今回は、職場で気づかれるうつ病の10のサインを紹介しましょう。
【動画での解説はこちらから】
【職場で気づかれるうつ病の10のサイン】
1 怖い顔
心の状態は表情に出るものです。当然、うつ病になると人の表情は変わります。一番多いのは表情が険しくなり、周りから怒っているように思われることです。他にも、無表情になる人、疲れた表情になる人もいます。もちろん嫌なことがあれば、誰しも暗い表情になるのは当たり前ですが、2週間以上も顔つきが変わっているようならば、うつ病の疑いがあります。
2 ミスが目立つ
うつ病は、脳の機能が低下している状態です。記憶力や集中力が低下します。これによって、仕事はケアレスミスが目立つようになります。入力ミス、注文ミス、読み間違え、スケジュールの間違えなど、以前はなかったようなミスが目立つようになります。
3 ぼーっとしている
仕事への意欲や関心がなくなるため、仕事中も手が止まり、ぼーっとしていることがあります。疲れ果てているように見えたら周りも心配しますが、怠けている見える人もいます。そうなると、周囲から態度が良くないと誤解を受けてしまいます。
4 イライラしている
うつ病というと元気がない姿を思い浮かべるかも知れませんが、情緒の不安定さが目立つ人もいます。無理して働いているので、職場ではいつもイライラするようになり、ちょっとしたことで怒ったり、言葉がきつくなる人がいます。
5 落ち着かない
うつ病の大きな症状として不安があります。仕事中も不安で落ち着きません。席でジッと座って集中していられず、よく席を立つようになります。自律神経失調が伴うと、のどの渇きや頻尿が現れます。そのために仕事中にやたらと飲み物を飲み、トイレにも頻繁に行くようになります。
6 会話が減る
人との交流が苦痛になるため、人間関係に消極的になります。会議でよく発言していた人が話さなくなり、周りからは大人しくなったように見えます。
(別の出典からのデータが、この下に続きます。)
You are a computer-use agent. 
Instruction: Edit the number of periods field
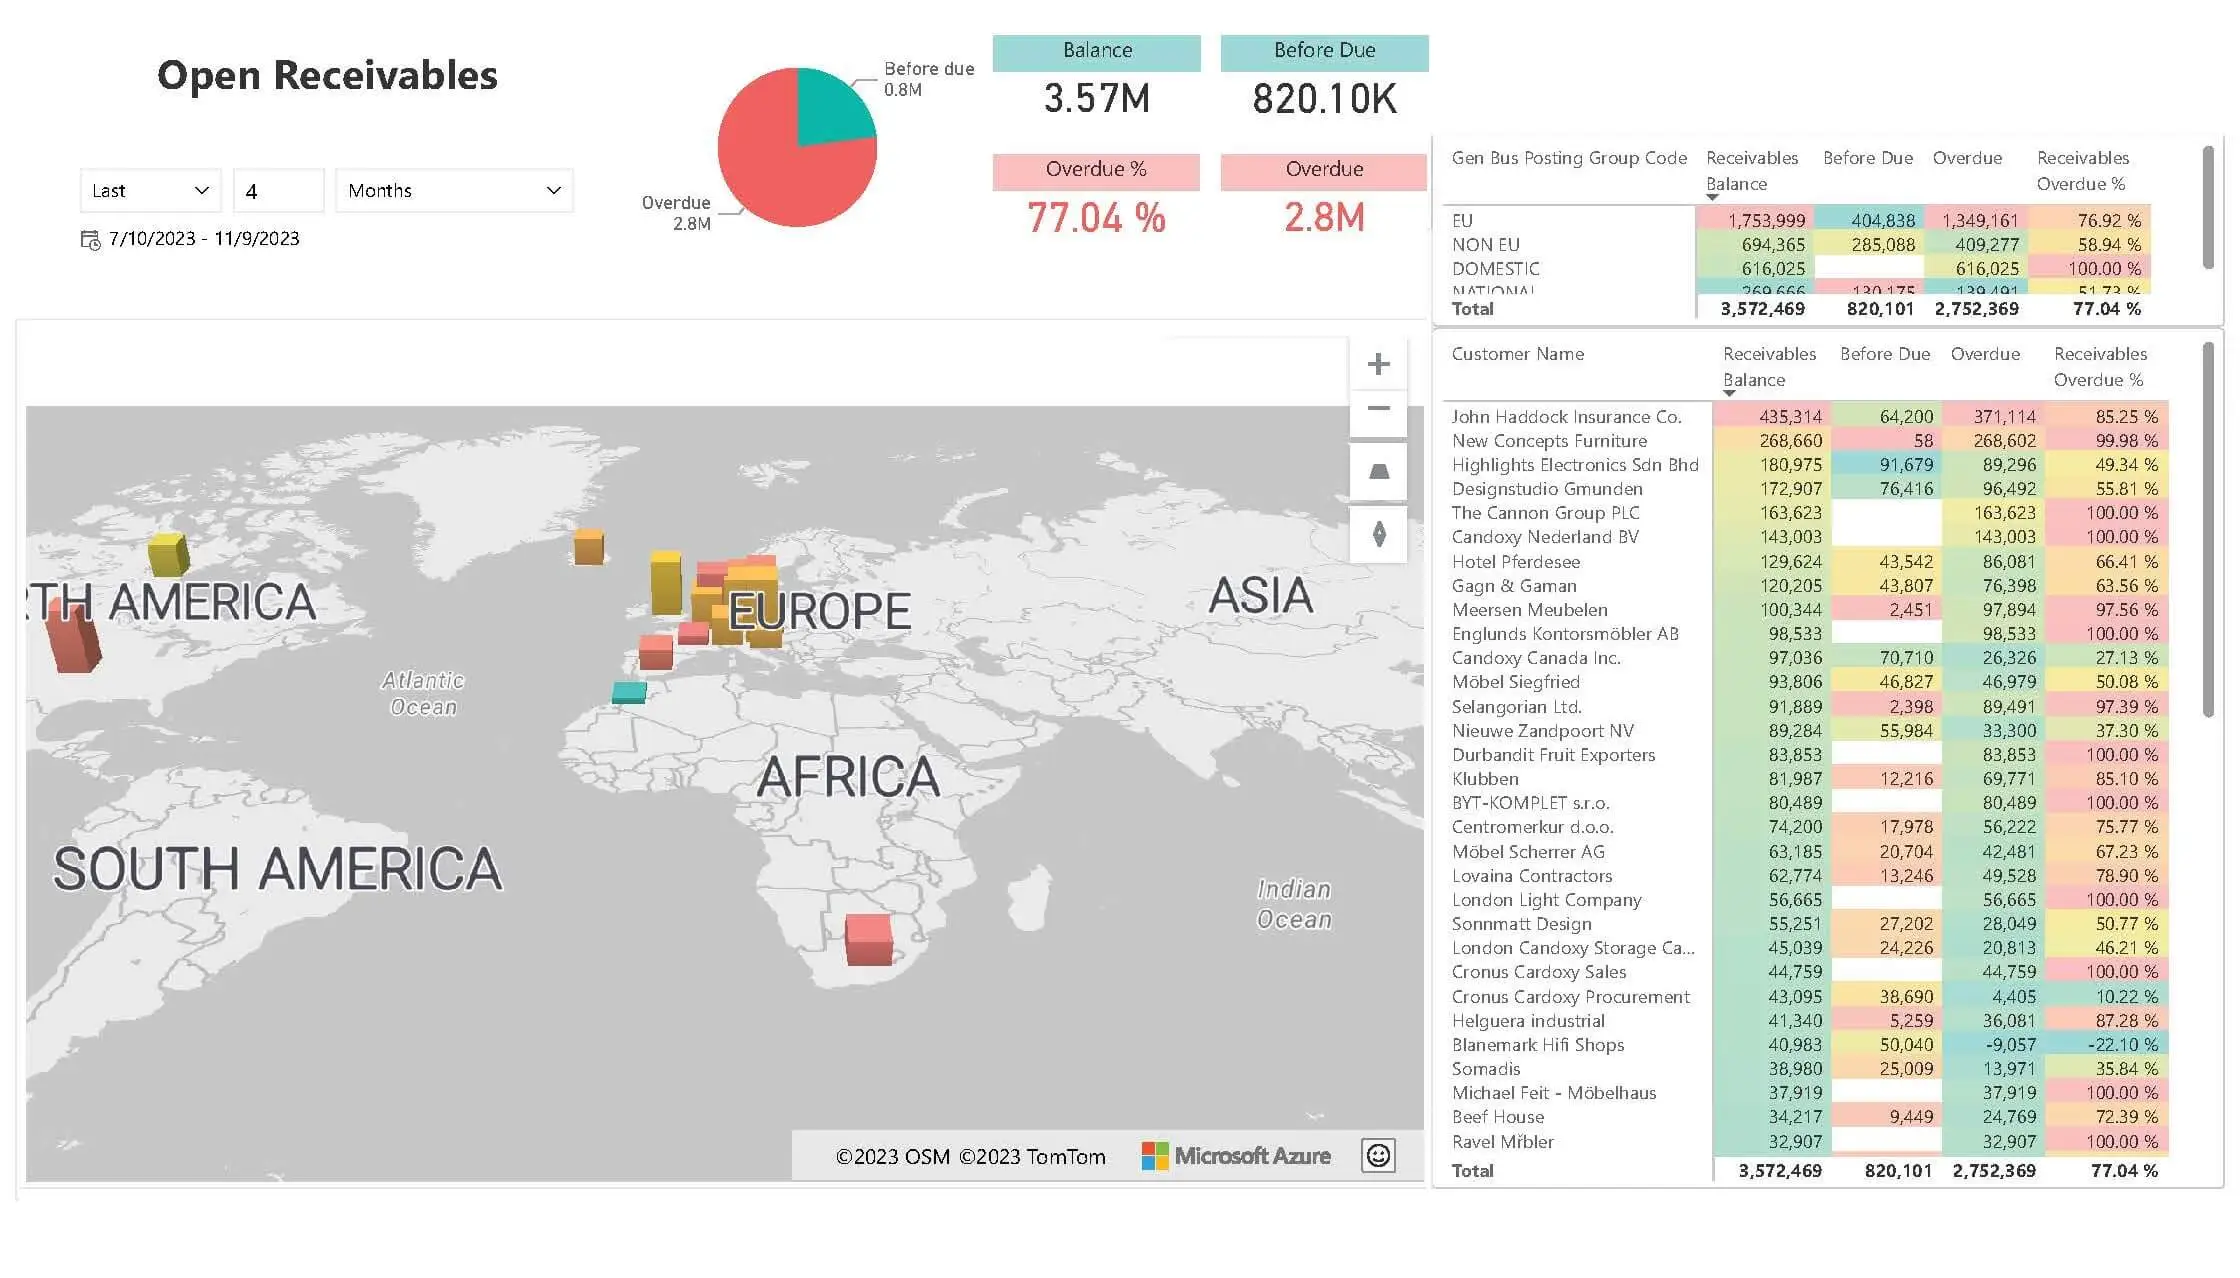[277, 191]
付き合いも悪くなり、誘いを断るようになるでしょう。
7 ネガティブな発言
うつ病の症状で、自分が悪いと思う「自責感」をもつ人がいます。また、自分は価値のない人間だと思う「無価値感」をもつ人もいます。そのために、「自分が悪かった」とやたらと反省や謝罪が増えたり、「自分には能力がない」と言った自信のないネガティブな発言が増えます。
8 お酒やタバコが増える
タバコやお酒には一時的にうつ気分を解消する作用があります。以前はタバコを吸わなかった人が休憩時間にタバコを吸うようになったり、前日お酒を飲み過ぎて、酒臭いことが増えるようならばうつ病のサインです。特にアルコール依存症の多くは、うつ病が原因にあります。
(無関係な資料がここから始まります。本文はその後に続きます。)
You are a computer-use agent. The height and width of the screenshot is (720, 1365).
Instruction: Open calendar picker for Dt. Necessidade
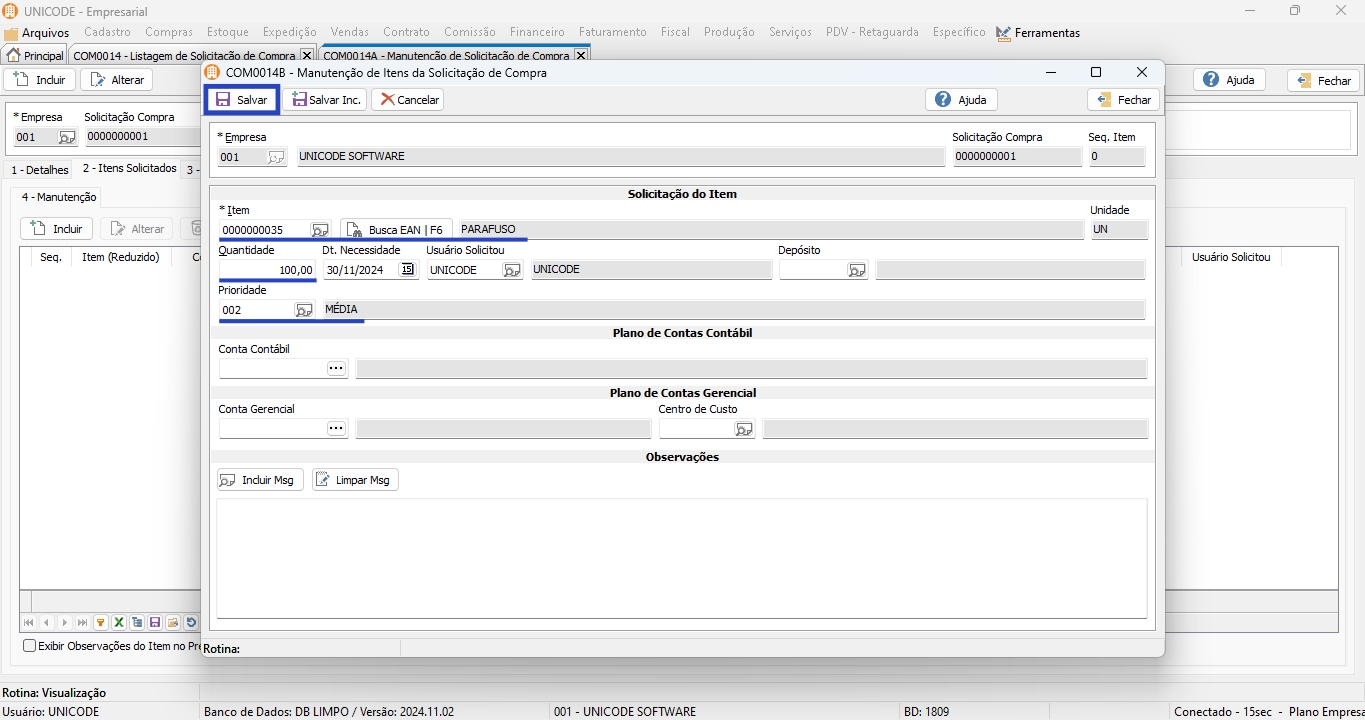point(407,270)
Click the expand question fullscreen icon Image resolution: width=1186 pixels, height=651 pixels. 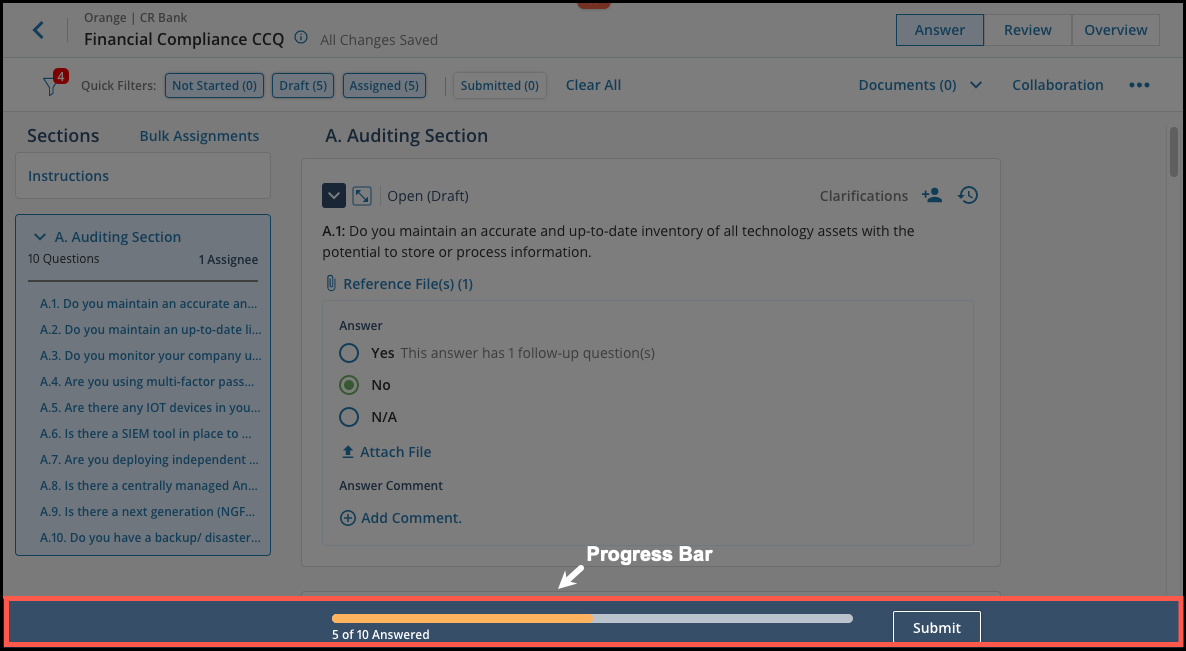[x=362, y=196]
もともとタバコやお酒がダメな人は、甘い物を過食することがあります。甘い物にもうつ気分を解消する作用があるためです。
9 やせる
食欲がなくなり、やせていきます。胃腸が悪いのかと思い、内科を受診しますが、大きな問題が見つかりません。下痢や便秘を繰り返す人もいます。内科で異常がないのに体重が減るようならばうつ病を疑いましょう。
10 遅刻や欠勤が増える
うつ病では、朝に倦怠感がつよく、寝床から出られなくなります。連絡なしで遅刻や欠勤が増えるようならば、うつ病の危険なサインです。周りの人は、「責任感がない」、「だらしがない」と叱り飛ばすのでなく、健康状態を確認しましょう。
まとめ
現在、50人以上の職場では、年に一度のストレスチェックが行われています。その中にはうつ病をチェックする項目も含まれています。「やるだけやったけれでも結果は見えていない」という人も多いようですが、職場でうつ病をチェックするよいチャンスです。
職場にうつ病を疑われる人がいる場合、職場を担当している産業医や産業カウンセラーに面談してもらうのも手です。精神科に行くことに抵抗がある人も多いので、産業医や産業カウンセラー通じて病気であることを伝えてもらうのが良いでしょう。
効率が優先される職場の雰囲気が、うつ病になる人を増やしています。職場のうつ病を予防するためには、支え合う仲間意識を持つことが大切です。互いに心配してあげる雰囲気があれば、仲間のうつ病が軽いうちに気づくことができ、大きな問題になる前に解決することができるでしょう。